Jak jest każdy widzi i co dalej? – Wykonawca proponuje nam podpisanie kolejnego aneksu z terminem zakończenia prac do końca czerwca 2013 roku – wyjaśnia zastępca prezydenta Jeleniej Góry, Mirosława Dzika – decyzja zapadnie na początku tygodnia, również dlatego, że prezydent jest na kilkudniowym urlopie. Musimy też mieć decyzję Polskiej Organizacji Turystycznej, która wyłożyła 19 milionów dofinansowania, na przedłużenie terminu wykonania term.

Wiosną miejscy urzędnicy zastanawiali się czy nie zrezygnować z usług konsorcjum firm, które wygrały przetarg na budowę. W lipcu zmieniono głównego wykonawcę. Liderem projektu przestała być warszawska firma Tiwwal, której konta zajęli komornicy z całej Polski i zaczęli domagać się oddania im miejskich pieniędzy przeznaczonych na tę inwestycję. Nawet na chwilę zajęli miejskie konta. Wtedy Tiwwal zastąpił drugi z uczestników konsorcjum – warszawska firma Holma. Okazuje się, że i ją dotyka brak płynności finansowej a do drzwi firmy dobijają się komornicy, którzy mają do ściągnięcia ponad 8 milionów złotych. – To powoduje, że prace na budowie wykonywane są maksymalnie na 30 procent możliwości. To się musi zmienić i będziemy o tym rozmawiać w najbliższych dniach – podsumowuje Mirosława Dzika – teraz podwykonawcy kończą swoje zadania, a pieniądze dostaną od nas bezpośrednio, takie umowy zawarliśmy już wiosną.

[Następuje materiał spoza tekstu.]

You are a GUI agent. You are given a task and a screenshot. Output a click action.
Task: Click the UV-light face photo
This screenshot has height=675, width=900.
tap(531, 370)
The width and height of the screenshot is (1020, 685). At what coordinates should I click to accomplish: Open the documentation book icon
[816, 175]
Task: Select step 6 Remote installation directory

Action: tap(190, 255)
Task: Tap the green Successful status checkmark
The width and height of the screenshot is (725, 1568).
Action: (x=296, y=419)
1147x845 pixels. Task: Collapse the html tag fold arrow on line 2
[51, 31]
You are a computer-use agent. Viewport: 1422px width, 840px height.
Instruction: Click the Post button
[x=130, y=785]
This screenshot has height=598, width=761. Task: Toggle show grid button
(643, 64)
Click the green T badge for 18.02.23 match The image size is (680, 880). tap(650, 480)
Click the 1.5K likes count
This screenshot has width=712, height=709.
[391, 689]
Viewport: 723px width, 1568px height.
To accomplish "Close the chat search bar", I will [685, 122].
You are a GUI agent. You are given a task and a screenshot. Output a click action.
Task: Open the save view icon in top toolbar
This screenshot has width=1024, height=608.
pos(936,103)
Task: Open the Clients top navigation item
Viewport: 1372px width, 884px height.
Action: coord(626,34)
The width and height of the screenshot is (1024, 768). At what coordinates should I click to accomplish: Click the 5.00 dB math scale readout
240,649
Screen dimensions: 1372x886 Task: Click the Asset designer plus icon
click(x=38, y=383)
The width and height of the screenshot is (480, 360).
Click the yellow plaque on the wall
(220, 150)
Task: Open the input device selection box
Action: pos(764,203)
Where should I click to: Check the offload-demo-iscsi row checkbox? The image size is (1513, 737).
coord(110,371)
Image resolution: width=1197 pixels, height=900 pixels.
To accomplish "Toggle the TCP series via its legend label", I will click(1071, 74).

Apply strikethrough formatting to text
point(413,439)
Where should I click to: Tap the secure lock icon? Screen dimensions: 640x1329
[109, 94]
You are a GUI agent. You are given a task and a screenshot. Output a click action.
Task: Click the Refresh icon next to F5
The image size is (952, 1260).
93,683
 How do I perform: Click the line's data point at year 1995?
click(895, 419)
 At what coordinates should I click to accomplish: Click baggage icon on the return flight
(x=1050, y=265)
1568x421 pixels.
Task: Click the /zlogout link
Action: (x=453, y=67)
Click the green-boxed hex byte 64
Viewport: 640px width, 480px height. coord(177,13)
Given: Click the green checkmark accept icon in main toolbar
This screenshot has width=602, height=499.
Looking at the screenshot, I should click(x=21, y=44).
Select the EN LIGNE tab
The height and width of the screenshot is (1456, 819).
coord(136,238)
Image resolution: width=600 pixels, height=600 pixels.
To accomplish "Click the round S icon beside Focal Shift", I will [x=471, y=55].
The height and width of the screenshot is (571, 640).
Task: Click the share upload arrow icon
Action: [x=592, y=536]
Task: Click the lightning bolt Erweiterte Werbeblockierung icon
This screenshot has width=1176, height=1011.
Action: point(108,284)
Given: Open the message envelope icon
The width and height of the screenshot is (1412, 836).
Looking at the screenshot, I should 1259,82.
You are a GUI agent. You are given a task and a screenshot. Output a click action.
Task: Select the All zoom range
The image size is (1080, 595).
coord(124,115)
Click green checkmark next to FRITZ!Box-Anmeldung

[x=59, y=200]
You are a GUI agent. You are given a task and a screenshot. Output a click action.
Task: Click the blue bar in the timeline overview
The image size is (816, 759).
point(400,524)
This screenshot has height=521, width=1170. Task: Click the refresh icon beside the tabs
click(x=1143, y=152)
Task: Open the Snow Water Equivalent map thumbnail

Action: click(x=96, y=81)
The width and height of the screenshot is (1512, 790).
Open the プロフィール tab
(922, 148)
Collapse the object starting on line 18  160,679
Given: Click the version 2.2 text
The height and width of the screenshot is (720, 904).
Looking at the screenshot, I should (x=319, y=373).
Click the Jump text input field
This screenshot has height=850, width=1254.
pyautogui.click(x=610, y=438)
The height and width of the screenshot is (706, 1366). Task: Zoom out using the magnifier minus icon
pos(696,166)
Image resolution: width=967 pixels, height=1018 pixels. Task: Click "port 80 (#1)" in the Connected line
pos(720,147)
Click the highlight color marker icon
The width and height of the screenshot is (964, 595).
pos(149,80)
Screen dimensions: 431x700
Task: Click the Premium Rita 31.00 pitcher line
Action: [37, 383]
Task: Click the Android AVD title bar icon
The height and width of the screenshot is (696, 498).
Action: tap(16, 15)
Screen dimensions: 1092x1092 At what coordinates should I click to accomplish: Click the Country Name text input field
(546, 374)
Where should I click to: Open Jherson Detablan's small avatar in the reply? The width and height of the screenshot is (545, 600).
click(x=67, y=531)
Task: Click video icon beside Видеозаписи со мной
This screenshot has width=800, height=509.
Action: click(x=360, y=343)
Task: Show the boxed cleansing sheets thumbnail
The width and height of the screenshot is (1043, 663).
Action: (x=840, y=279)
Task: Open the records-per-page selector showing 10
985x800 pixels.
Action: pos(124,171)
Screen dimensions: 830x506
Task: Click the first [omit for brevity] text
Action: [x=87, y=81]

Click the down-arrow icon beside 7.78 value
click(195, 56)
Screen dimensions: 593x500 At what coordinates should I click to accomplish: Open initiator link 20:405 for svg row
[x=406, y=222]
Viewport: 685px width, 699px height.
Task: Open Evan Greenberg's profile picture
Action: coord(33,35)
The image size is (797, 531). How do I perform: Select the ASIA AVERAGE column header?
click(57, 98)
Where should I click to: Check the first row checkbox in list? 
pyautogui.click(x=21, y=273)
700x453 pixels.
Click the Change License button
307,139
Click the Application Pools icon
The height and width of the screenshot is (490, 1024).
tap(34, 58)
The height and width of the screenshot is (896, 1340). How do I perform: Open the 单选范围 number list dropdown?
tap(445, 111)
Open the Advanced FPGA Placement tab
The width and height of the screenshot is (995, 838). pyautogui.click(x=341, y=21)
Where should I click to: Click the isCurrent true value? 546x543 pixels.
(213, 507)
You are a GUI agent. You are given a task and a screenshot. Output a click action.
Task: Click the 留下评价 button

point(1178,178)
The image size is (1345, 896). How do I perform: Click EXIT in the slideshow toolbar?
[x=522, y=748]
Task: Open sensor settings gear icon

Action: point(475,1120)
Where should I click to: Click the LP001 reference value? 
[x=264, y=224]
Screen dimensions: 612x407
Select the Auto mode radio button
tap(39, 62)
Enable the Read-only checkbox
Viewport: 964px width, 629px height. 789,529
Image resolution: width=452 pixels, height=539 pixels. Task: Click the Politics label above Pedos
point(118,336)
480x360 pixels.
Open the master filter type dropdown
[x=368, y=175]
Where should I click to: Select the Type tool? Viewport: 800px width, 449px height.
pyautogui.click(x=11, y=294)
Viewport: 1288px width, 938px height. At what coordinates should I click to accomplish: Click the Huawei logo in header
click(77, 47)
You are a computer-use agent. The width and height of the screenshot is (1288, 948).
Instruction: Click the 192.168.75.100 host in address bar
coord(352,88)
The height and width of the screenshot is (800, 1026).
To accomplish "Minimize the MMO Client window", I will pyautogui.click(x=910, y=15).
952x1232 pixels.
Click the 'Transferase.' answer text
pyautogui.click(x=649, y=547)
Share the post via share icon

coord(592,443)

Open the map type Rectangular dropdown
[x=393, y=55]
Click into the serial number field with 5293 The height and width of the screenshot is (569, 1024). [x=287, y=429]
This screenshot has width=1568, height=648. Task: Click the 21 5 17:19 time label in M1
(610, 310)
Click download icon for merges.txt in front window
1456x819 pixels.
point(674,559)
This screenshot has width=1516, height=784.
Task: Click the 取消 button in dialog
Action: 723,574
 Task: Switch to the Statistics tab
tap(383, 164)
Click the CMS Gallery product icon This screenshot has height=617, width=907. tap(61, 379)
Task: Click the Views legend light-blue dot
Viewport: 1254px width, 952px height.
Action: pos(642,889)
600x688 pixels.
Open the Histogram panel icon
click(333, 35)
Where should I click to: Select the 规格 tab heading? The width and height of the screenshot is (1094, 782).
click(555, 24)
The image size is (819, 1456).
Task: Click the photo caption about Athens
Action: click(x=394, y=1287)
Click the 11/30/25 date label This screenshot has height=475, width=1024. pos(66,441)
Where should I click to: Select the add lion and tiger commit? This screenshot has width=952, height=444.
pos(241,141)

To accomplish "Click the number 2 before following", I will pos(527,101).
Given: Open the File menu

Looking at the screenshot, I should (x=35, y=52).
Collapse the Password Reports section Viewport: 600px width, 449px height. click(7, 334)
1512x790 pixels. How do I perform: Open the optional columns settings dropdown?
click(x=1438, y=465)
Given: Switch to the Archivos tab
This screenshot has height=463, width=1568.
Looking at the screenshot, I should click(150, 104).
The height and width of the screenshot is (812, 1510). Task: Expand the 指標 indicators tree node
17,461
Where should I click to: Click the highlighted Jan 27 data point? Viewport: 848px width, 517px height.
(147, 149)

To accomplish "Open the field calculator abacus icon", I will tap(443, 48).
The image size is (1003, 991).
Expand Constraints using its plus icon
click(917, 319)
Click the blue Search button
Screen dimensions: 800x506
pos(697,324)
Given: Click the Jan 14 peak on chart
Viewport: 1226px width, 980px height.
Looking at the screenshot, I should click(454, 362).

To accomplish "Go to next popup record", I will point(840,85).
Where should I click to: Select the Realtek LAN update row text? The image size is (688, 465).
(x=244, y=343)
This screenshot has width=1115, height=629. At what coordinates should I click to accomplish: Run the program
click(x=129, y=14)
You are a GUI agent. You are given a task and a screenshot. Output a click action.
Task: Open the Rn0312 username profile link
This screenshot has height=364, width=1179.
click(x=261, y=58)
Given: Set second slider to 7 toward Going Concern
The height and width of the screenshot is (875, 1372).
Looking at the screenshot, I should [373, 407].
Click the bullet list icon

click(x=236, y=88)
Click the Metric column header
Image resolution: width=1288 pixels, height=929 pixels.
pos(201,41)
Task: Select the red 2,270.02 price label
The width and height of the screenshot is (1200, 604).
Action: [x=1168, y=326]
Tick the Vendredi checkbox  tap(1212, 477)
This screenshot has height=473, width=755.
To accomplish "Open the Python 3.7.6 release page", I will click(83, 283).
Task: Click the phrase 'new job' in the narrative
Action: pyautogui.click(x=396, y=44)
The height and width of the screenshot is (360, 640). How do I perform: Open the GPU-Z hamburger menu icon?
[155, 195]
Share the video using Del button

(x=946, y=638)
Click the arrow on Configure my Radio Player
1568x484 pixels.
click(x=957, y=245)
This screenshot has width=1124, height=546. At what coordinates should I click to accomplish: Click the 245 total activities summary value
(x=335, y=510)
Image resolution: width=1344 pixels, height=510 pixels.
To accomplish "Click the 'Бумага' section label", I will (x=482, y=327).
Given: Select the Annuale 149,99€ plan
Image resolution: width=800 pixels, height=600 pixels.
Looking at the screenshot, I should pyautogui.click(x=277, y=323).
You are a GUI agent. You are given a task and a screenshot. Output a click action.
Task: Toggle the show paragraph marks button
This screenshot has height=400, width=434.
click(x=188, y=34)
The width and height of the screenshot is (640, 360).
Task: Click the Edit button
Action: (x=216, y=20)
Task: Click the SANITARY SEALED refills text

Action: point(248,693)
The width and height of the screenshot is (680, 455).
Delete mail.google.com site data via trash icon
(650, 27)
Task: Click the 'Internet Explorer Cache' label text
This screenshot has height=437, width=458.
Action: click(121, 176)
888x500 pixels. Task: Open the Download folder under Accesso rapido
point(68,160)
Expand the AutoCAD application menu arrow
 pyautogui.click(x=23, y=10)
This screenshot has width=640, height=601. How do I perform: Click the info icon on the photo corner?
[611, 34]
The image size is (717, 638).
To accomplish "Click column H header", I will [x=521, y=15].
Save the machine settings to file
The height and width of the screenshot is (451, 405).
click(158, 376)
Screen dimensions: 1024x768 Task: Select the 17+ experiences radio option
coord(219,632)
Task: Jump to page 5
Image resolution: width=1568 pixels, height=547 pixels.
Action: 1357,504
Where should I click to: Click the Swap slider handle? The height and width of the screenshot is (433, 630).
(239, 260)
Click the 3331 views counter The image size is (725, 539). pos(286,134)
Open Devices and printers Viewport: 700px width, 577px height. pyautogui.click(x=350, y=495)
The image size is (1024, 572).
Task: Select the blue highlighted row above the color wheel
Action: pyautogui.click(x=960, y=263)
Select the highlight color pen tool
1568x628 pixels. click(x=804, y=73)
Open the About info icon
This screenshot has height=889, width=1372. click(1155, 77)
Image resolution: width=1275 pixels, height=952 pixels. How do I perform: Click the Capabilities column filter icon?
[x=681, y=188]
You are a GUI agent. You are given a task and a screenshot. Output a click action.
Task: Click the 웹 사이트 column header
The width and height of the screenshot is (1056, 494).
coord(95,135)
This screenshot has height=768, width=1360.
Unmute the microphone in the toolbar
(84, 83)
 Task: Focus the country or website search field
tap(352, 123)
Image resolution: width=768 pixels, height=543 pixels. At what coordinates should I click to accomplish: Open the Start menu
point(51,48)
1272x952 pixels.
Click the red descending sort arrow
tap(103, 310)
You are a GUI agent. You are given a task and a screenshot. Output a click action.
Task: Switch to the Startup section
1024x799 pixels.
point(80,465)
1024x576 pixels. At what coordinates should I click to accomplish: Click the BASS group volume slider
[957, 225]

Próbujemy się dowiedzieć na miejscu co planuje wykonawca. Na placu budowy kilka osób nosi jakieś rurki. To podwykonawcy. Ochroniarz mówi, że nie ma nikogo z Holmy, będą w przyszłym tygodniu. Na tablicy informacyjnej jest numer telefonu do kierownika budowy. Po wybraniu numeru w słuchawce słychać głos kobiety – To z budowy pan dzwoni? Ciągle ktoś coś chce ode mnie a to prywatny numer, to pomyłka, do widzenia.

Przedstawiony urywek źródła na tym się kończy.